Flashing a GRESATEK Smart WiFi Light Switch with an ESP8285 chip (or Joso, or Lyasi, or DLX Control Solutions, DLX-KS602)

A friend bought some of these from Amazon.  I figured out how to flash custom firmware and thought I’d share.  It’s similar to a Sonoff switch, but there are some important differences.

It has a a row of vias/holes for a 4 pin header (top left of middle picture above) like the Sonoff and the ESP-201 boards.  You can flash the chip through that header, but compared to the Sonoff and the ESP-201 boards, the TX and RX are reversed on this board!  I flashed with the Arduino software, setting the board to ‘generic ESP8285 board’, and I selected ‘1M (64K SPIFFS)’.  The switch can be flashed by powering it with 3.3V through the 4 pin connector – disconnect the 120V before doing this.  As with all ESP chips, GPIO 0 has to be held low when powering up, to go into flash mode.  I did this by using fine tweezers to short the top half of R6 to the bottom half of C15 like this:

Clipboard01

So then, the blue WIFI led is controlled by GPIO 13. The LED is on when the IO is LOW.
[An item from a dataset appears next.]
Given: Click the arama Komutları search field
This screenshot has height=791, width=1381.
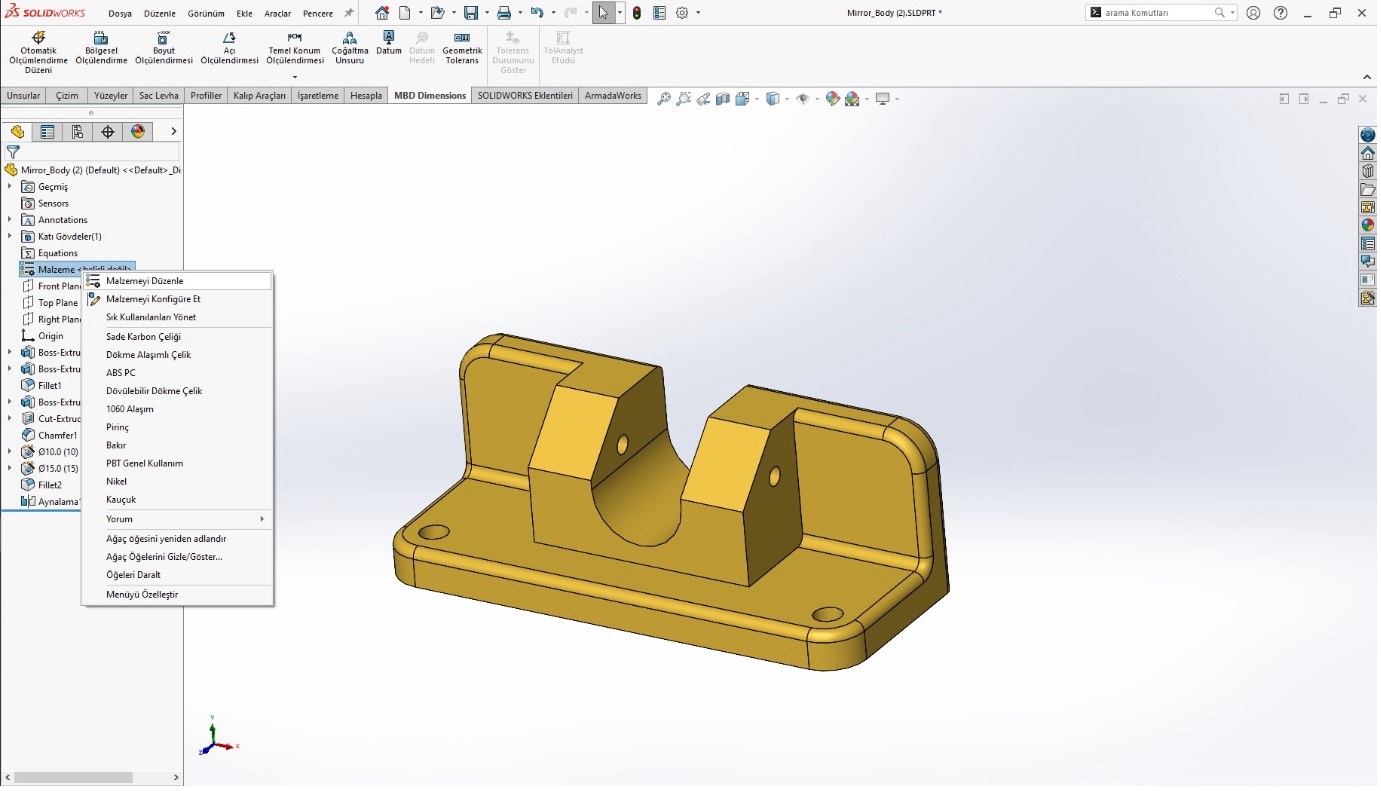Looking at the screenshot, I should pos(1160,13).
The relay and the bulb LED are controlled by GPIO 12 – they are on when IO is HIGH.

The capacitive touch switch is connected to GPIO 0 and the IO goes low when touched.

Good luck!

There more discussion about hacking these switches here:  https://community.smartthings.com/t/lyasi-wifi-wall-switches-sonoff-plus-ewelink-cloud/

12 thoughts on “Flashing a GRESATEK Smart WiFi Light Switch with an ESP8285 chip (or Joso, or Lyasi, or DLX Control Solutions, DLX-KS602)”

  1. Thank you I was trying to find if it used the esp chipset and was going to try and figure this out, saved me some time. Going to set up some 3 way switch lighting. Flash them use a rule in openhab so when the state changes on two remotes it switches the main

    Like

    1. Oh yeah, nice. 3-way switching would be nice. It’s not expensive to include the option in these switches, so I wish they would just do it. Or at least sell a 3-way version that cost an extra 50 cents…. How’d yours work out?

      Like

    1. If you flash the chip, you can certainly include OTA. I included OTA in the the code I used to flash mine, and now I can update the code with the switch in place. The firmware just needs to include code to allow for OTA. I believe stock sonoff switches include a proprietary OTA option which someone reverse engineered. I’m not aware these switches have any updating option in the stock firmware.

      Like

  2. which firmware are you using, I flashed it with the basic sonoff ESP from smartthings website, but the touch button
    doesn’t work, only through the app.

    Like

    1. Hmm, that’s surprising. I wrote my own code that i’m using, but I’d think the sonoff code would work. The sonoff (basic version, anyway) button is GPIO0, and this capacitve button is connected to GPIO0 as well.

      Like

  3. Does someone knows how to turn off the wifi led indicator once its setup and working. I cant sleep with those two bright blue lights in my face.

    Thank you!

    Like

    1. Did you flash the chip or are using it the way it came? If you didn’t flash custom firmware, I don’t think you disable the lights. You could block the light by taking it apart and removing or covering the leds with tape.

      Like

      1. I got a couple of these switches (pretty sure they are the same – I’m not doing what you all are by putting custom f/w on them) and when trying to put in to wifi setup mode, they seem to display a blink code. If I record the blink code, would someone be able to explain what it means? It’s not changing my decision to return them to Amazon, I just really want to know what the blink code means.